-- Start RECORDS --

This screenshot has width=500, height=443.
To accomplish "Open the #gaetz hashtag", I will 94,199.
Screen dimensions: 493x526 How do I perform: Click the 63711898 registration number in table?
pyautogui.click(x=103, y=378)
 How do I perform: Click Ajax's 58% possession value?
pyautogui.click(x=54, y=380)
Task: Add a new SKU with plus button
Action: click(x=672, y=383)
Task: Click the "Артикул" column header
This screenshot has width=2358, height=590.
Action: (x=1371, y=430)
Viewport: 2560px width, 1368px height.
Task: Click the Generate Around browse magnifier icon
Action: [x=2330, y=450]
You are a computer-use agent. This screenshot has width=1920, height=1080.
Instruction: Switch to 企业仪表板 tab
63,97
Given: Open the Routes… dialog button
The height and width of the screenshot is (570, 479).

-- End RECORDS --

> **WORK REQUIRED**: Reproduce the listing above, substituting "capture" for every occurrence of "screenshot" and leaving all other text unchanged.

> **SOLUTION TO THIS EXERCISE**:
This capture has width=500, height=443.
To accomplish "Open the #gaetz hashtag", I will 94,199.
Screen dimensions: 493x526 How do I perform: Click the 63711898 registration number in table?
pyautogui.click(x=103, y=378)
 How do I perform: Click Ajax's 58% possession value?
pyautogui.click(x=54, y=380)
Task: Add a new SKU with plus button
Action: click(x=672, y=383)
Task: Click the "Артикул" column header
This capture has width=2358, height=590.
Action: (x=1371, y=430)
Viewport: 2560px width, 1368px height.
Task: Click the Generate Around browse magnifier icon
Action: [x=2330, y=450]
You are a computer-use agent. This capture has width=1920, height=1080.
Instruction: Switch to 企业仪表板 tab
63,97
Given: Open the Routes… dialog button
The height and width of the capture is (570, 479).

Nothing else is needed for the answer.